How to Add a Logo in Premiere Pro - A Step-by-Step Tutorial
Premiere Pro
Adding a logo to your videos is one of the simplest ways to brand your content. Whether it is a corner bug that sits in the frame throughout the video, a branded intro card, or a watermark for protecting your footage, having your logo in the edit is essential. The best part is that Premiere Pro lets you save your logo as a Motion Graphics Template for instant reuse in any future project.
Today we go over how to add a logo to your video in Premiere Pro.
How to Add a Logo in Premiere Pro
Creating the Graphics Layer
- Open your project and navigate to the sequence where you want the logo to appear.
- Create a new graphics layer by going to Graphics > New Layer. Using a graphics layer rather than directly importing the logo gives us the option to export it as a template later.
Importing the Logo
- Go to File and select your logo file. PNG with a transparent background works best.
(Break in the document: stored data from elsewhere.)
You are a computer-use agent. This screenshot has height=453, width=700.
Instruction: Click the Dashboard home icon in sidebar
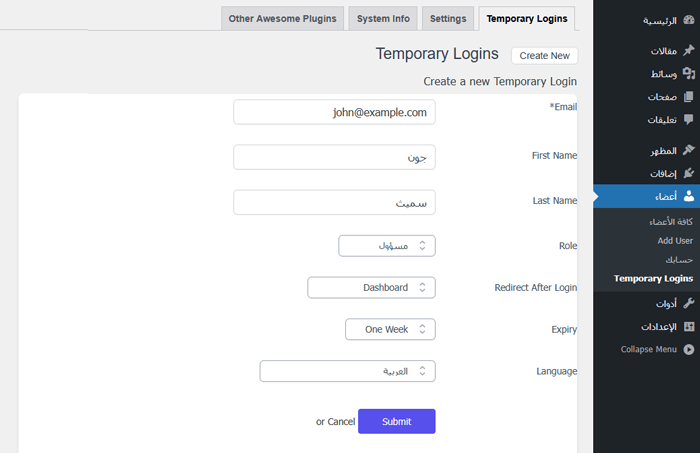tap(688, 20)
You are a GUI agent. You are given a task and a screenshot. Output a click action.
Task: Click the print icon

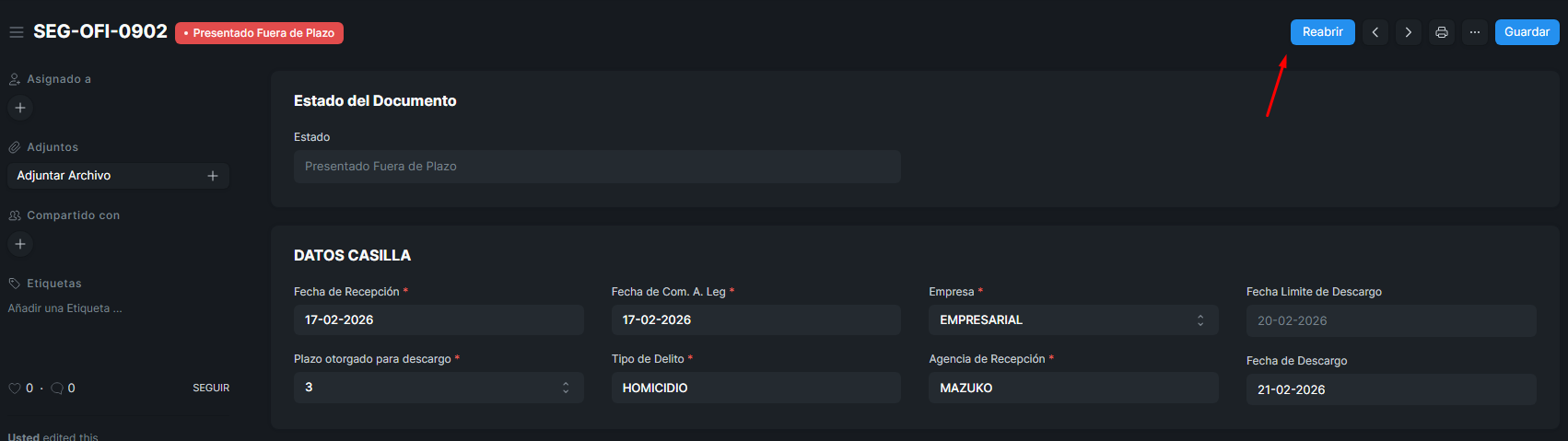point(1442,32)
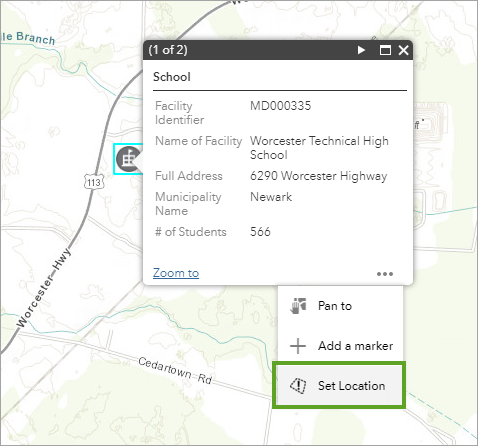Click the Cedartown Rd map label

coord(175,370)
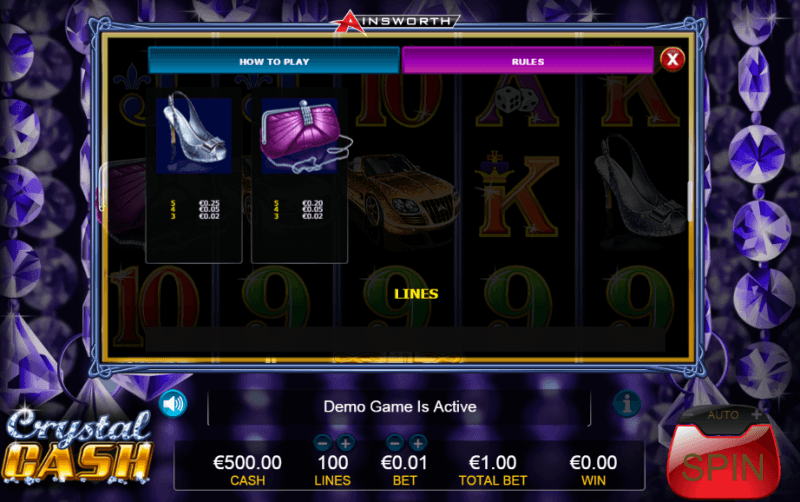Increase the number of lines
Image resolution: width=800 pixels, height=502 pixels.
[x=345, y=443]
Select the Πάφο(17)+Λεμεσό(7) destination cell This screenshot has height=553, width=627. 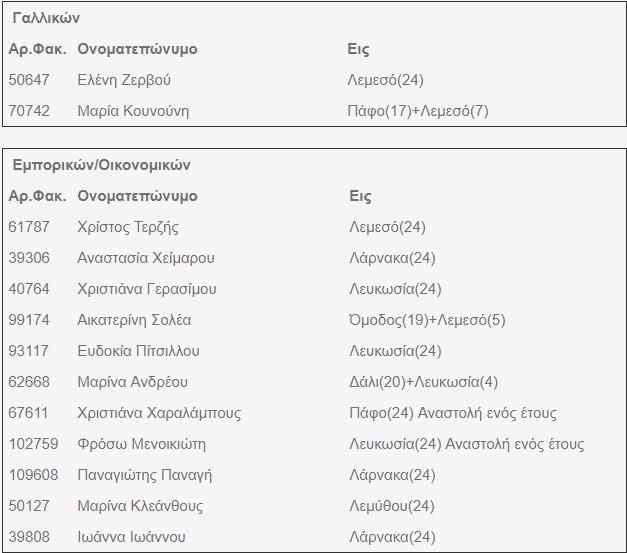click(x=418, y=111)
Import it into Premiere Pro.
- Position the logo on the Program Monitor. Drag it to the center of your composition, or to a corner for a subtle brand presence.
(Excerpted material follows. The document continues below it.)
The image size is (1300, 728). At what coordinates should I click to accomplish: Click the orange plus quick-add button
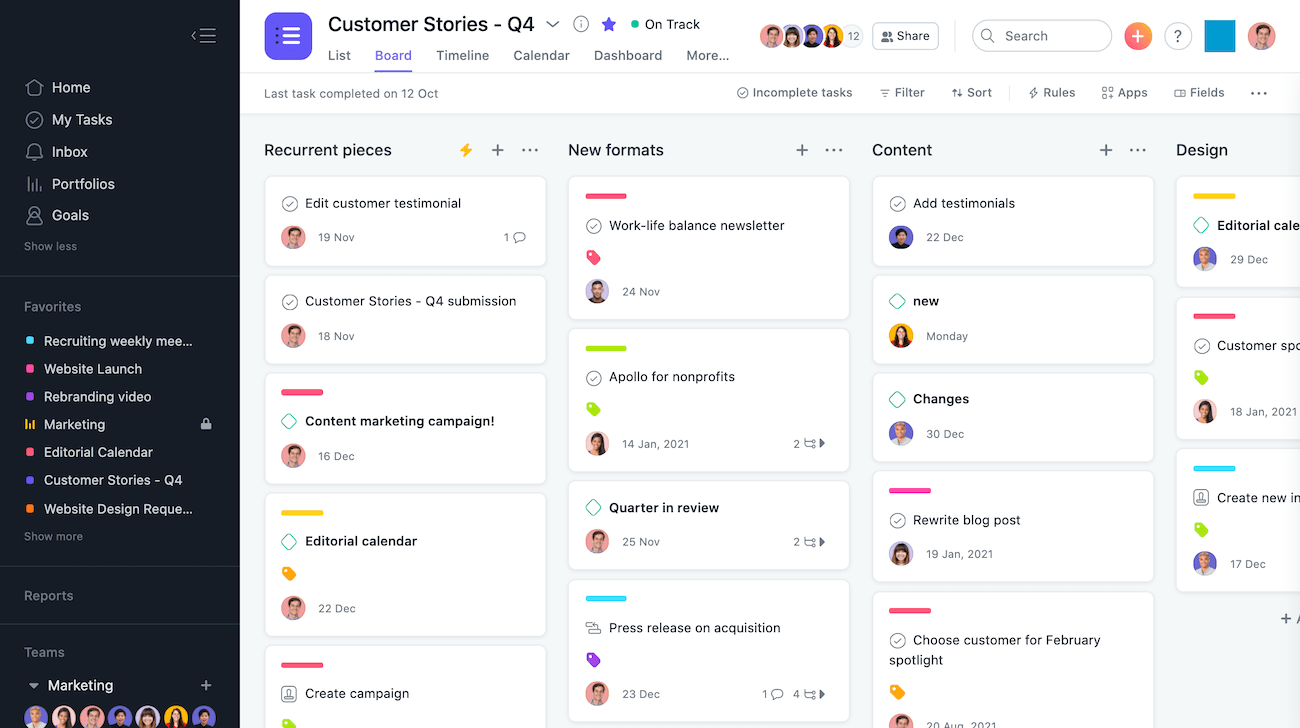point(1138,36)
Customizing Duration and Position
- Click on the graphics layer to expand or contract its duration on the timeline.
- Use the Essential Graphics panel or Effect Controls to adjust the logo’s position, size, and opacity. For a corner bug, keep the scale small (15-25% of the frame) and set opacity to about 50-70%. For a full intro card, keep it at 100% opacity and center it.
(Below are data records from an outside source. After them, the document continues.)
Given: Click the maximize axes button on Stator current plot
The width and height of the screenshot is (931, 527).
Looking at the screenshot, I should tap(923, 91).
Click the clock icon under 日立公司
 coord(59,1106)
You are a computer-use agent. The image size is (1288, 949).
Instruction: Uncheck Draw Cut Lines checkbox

- Experiment with placement until it feels right for your project.
Exporting as a Motion Graphics Template
- With the graphics layer selected, go to Graphics > Export as Motion Graphics Template.
- Give the template a name you will recognize and click OK.
- Premiere Pro saves it to your library. Now whenever you need to add your logo, go to the Essential Graphics panel, browse to your template, and drag it onto the timeline. The position, size, and opacity are all pre-set.
Adjusting for Future Use
- Once the template is on the timeline, it behaves like any other clip. You can adjust its duration by dragging the edges, reposition it, or change the opacity.
- If you update your logo, just create a new template with the updated file. Keep both templates in your library for older and newer projects.
Tips
- Use PNG for transparency. JPEG files always have a solid background. PNG files support transparency so the logo sits cleanly over your footage.
- Create multiple templates. Save one for corner placement, one for intro cards, and one as a semi-transparent watermark. Having variants ready saves time.
- Use guides for consistent placement. Set up a guide at your preferred logo position so every video has the logo in exactly the same spot.
- Animate the logo for intros. Add a text reveal animation or a simple fade-in by keyframing Opacity from 0% to 100%.
- Match the logo to the footage. Use a white logo on dark footage, a dark logo on bright footage. Having both versions as templates makes this easy to switch.
That is how you add a logo in Premiere Pro and save it as a reusable template. Set it up once and you have branded content for every future project.